## Explore the material
**A)** Reproduce the passage on maternal hypothyroidism word for word, starting at "In the fetus, untreated" and ending at "with IQ 85.".
**B)** State whether each statement agrees with the passage on maternal hypothyroidism, answering yes or no and quoting the deciding words: (i) untreated maternal hypothyroidism is associated with low birth weight; (ii) milder maternal thyroid dysfunction is associated with a ten-point drop in IQ compared with controls; (iii) 2.2% of pregnant women have an elevated TSH.
##### Page extract
In the fetus, untreated maternal hypothyroidism is associated with adverse perinatal outcomes such as low birth weight and intrauterine growth retardation (4, 5, 6) as well as with decreased intelligence quotient (IQ) in childhood (9, 10, 11, 12, 13). The drop in IQ is more pronounced in children of mothers with the highest TSH levels (ten-point drop); however, even milder maternal thyroid dysfunction is associated with a five-point drop in IQ compared with controls (14). Given that 2.2% of pregnant women have an elevated TSH, out of about 4 000 000 pregnancies that occur annually in the US (15) as many as 88 000 infants are at risk for low IQ. Untreated maternal hypothyroidism in those cases would result in 12 320 more infants per year with IQ 85.
##########
##### Data for review
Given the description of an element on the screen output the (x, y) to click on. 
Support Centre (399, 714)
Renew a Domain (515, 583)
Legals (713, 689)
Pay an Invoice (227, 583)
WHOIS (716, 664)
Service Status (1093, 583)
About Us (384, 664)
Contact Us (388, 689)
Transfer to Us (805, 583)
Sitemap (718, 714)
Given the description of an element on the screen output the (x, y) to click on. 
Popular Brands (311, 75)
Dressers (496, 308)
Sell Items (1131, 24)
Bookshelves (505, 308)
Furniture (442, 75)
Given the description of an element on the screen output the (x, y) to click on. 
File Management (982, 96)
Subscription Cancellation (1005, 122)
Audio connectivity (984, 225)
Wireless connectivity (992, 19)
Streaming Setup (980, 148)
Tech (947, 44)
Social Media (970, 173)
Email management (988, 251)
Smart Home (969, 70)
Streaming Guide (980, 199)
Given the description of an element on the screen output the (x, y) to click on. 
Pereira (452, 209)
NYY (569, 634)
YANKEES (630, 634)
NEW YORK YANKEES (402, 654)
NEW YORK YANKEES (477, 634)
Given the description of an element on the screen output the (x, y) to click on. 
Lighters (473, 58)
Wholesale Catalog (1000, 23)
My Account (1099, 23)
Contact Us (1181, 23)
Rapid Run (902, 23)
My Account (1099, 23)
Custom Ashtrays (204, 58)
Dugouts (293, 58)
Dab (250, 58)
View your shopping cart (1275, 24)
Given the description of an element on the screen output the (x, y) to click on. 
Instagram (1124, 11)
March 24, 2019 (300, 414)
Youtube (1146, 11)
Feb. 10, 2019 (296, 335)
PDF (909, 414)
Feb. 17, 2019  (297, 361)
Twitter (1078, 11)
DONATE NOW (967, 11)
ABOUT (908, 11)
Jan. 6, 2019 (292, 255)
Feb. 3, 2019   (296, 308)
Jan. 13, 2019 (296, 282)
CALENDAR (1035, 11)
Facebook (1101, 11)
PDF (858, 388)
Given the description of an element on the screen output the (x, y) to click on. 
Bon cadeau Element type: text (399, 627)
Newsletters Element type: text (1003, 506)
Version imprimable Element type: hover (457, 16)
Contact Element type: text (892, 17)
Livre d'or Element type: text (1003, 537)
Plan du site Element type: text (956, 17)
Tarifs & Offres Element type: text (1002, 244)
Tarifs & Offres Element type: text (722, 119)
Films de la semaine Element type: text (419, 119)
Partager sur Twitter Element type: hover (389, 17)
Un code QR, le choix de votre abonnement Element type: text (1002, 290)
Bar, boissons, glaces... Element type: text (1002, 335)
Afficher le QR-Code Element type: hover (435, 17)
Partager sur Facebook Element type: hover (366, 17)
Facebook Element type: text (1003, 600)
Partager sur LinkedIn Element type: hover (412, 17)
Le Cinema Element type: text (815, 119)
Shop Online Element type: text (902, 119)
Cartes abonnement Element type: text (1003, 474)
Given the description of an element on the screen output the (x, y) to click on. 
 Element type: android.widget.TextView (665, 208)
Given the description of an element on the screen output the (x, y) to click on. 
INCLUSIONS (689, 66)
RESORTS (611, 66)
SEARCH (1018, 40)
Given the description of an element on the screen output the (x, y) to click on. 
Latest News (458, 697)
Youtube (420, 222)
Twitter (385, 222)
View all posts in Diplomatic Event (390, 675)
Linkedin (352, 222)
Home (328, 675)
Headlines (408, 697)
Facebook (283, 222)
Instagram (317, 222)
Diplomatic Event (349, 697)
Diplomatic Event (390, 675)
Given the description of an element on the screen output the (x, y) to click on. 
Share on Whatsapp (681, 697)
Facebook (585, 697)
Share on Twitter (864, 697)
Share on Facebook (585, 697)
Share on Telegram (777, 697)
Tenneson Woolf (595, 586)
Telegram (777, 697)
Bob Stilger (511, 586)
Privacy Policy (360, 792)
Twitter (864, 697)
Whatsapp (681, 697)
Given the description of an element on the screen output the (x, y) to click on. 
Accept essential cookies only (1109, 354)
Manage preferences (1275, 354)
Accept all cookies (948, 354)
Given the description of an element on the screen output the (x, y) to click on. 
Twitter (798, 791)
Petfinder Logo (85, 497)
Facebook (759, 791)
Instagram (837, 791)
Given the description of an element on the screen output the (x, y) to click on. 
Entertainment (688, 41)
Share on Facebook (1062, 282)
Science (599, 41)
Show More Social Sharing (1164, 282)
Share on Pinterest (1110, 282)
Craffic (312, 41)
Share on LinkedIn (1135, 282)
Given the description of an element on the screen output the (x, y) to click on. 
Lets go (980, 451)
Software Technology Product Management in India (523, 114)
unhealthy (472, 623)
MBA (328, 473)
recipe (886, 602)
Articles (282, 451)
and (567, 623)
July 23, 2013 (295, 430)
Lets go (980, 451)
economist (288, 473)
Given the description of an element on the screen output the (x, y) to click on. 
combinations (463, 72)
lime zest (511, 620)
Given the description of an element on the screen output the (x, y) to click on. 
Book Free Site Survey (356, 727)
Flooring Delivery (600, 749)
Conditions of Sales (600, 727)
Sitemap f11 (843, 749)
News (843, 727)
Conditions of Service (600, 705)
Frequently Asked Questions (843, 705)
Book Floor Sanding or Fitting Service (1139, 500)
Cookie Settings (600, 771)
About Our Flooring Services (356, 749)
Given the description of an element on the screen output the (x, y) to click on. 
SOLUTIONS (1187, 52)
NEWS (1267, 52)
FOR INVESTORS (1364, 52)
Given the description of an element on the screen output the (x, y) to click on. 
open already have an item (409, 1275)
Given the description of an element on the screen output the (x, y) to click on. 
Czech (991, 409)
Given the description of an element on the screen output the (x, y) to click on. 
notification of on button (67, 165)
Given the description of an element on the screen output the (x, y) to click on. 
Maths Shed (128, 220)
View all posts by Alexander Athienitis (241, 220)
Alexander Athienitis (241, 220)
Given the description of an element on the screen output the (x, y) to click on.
##########
## Answers per task
**A)**
In the fetus, untreated maternal hypothyroidism is associated with adverse perinatal outcomes such as low birth weight and intrauterine growth retardation (4, 5, 6) as well as with decreased intelligence quotient (IQ) in childhood (9, 10, 11, 12, 13). The drop in IQ is more pronounced in children of mothers with the highest TSH levels (ten-point drop); however, even milder maternal thyroid dysfunction is associated with a five-point drop in IQ compared with controls (14). Given that 2.2% of pregnant women have an elevated TSH, out of about 4 000 000 pregnancies that occur annually in the US (15) as many as 88 000 infants are at risk for low IQ. Untreated maternal hypothyroidism in those cases would result in 12 320 more infants per year with IQ 85.

**B)**
(i) Yes: "untreated maternal hypothyroidism is associated with adverse perinatal outcomes such as low birth weight"
(ii) No: "even milder maternal thyroid dysfunction is associated with a five-point drop in IQ compared with controls"
(iii) Yes: "2.2% of pregnant women have an elevated TSH"